町の中央には、漁師通りと呼ばれる、港へと続く一本道が通っている。
五十年前までは、漁から帰ってきた男たちが、今日の獲物を抱えてこの道を通ったらしい。
今では町の人のほとんどが、この通りに面した家で暮らしている。
だから、いつだって通りに出れば、話し相手を見つけることができた。
今日も、工藤さんが捕れたばかりの野菜を配っていた。
その近くでは、ミサ姉さんが子供たちと長縄遊びをしている。咲良さんもさっそくクーラーボックスをあけて、みんなに魚を配り始める。

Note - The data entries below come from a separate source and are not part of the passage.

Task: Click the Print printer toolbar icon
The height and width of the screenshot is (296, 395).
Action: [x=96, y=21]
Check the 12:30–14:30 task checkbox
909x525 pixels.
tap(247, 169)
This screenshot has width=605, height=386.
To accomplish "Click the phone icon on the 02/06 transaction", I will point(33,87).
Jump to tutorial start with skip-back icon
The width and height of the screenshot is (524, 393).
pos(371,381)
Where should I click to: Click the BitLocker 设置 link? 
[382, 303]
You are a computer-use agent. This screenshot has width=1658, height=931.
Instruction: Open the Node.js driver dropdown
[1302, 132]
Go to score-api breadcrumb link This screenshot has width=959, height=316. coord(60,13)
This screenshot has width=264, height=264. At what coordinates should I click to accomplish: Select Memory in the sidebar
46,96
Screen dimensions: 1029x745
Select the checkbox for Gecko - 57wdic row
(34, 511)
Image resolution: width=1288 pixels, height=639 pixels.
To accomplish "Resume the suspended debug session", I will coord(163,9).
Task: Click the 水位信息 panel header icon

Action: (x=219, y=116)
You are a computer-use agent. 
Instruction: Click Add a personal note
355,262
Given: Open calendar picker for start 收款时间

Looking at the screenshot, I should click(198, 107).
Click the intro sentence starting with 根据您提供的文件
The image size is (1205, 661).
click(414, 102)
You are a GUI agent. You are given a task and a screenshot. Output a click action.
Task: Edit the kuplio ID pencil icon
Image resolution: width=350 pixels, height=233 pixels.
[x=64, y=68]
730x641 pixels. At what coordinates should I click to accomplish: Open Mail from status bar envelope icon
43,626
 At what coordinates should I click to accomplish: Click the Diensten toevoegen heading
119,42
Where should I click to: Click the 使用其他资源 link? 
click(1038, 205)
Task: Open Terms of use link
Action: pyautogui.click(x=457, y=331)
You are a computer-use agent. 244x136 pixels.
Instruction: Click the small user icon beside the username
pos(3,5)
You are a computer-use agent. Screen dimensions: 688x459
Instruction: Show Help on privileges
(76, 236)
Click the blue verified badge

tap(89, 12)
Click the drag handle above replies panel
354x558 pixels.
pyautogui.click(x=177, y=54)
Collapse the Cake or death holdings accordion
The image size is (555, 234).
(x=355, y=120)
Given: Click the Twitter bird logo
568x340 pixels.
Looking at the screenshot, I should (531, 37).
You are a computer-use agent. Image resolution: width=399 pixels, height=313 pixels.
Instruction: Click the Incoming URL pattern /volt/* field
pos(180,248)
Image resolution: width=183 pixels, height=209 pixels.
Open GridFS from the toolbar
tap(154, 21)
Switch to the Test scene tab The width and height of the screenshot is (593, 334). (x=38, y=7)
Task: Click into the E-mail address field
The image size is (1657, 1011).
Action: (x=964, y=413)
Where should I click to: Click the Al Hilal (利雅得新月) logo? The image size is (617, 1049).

手持無沙汰になったので、長縄を回しているミサ姉さんに近づいて話かける。
昔からの習慣でずっと姉さんと呼んでいるけど、今はもう三人の子供を育てるお母さんだ。ポニーテールにした黒髪を揺らしながら縄を回している。
「ミサ姉さん、こんにちは」
「おかえり、伊織ちゃん。今日も楽しかった?」
「はい、とっても」
「それはよかった。この子たちも、伊織ちゃんの勉強会、すごく楽しみにしてるのよ」
学校で教わったことを、土日に島の子供たちにも教えていた。ミサさんが言うと、子供たちはジャンプしながら、口々に「また教えてー」「伊織先生、おかえりー」と言ってくれる。
長縄をする子供たちを見て、ほんの少し羨ましくなる。
この島には、私と歳の近い子はいない。
一番近いのが、五歳年上の咲良さんだ。
同世代の子たちと遊んだり、喧嘩したり、秘密を分け合ったりすることなく成長してきた。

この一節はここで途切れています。